=== Data for analysis ===
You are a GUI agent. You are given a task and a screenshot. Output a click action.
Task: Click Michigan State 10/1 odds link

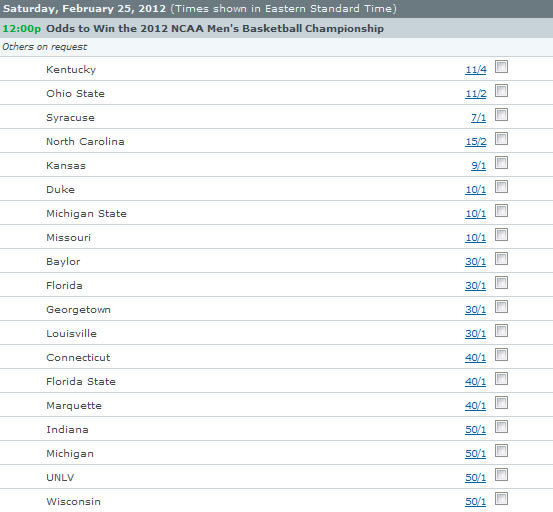tap(475, 214)
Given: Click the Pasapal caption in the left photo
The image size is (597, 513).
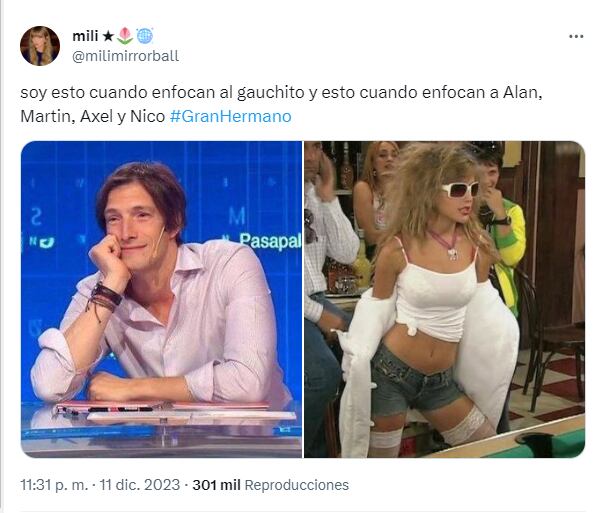Looking at the screenshot, I should (270, 241).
===
* _Exercise description_
The result should be the full material above, word for word, with its pictures omitted.

* _Result for this exercise_
You are a GUI agent. You are given a task and a screenshot. Output a click action.
Task: Click Michigan State 10/1 odds link

tap(475, 214)
Given: Click the Pasapal caption in the left photo
The image size is (597, 513).
Looking at the screenshot, I should (270, 241).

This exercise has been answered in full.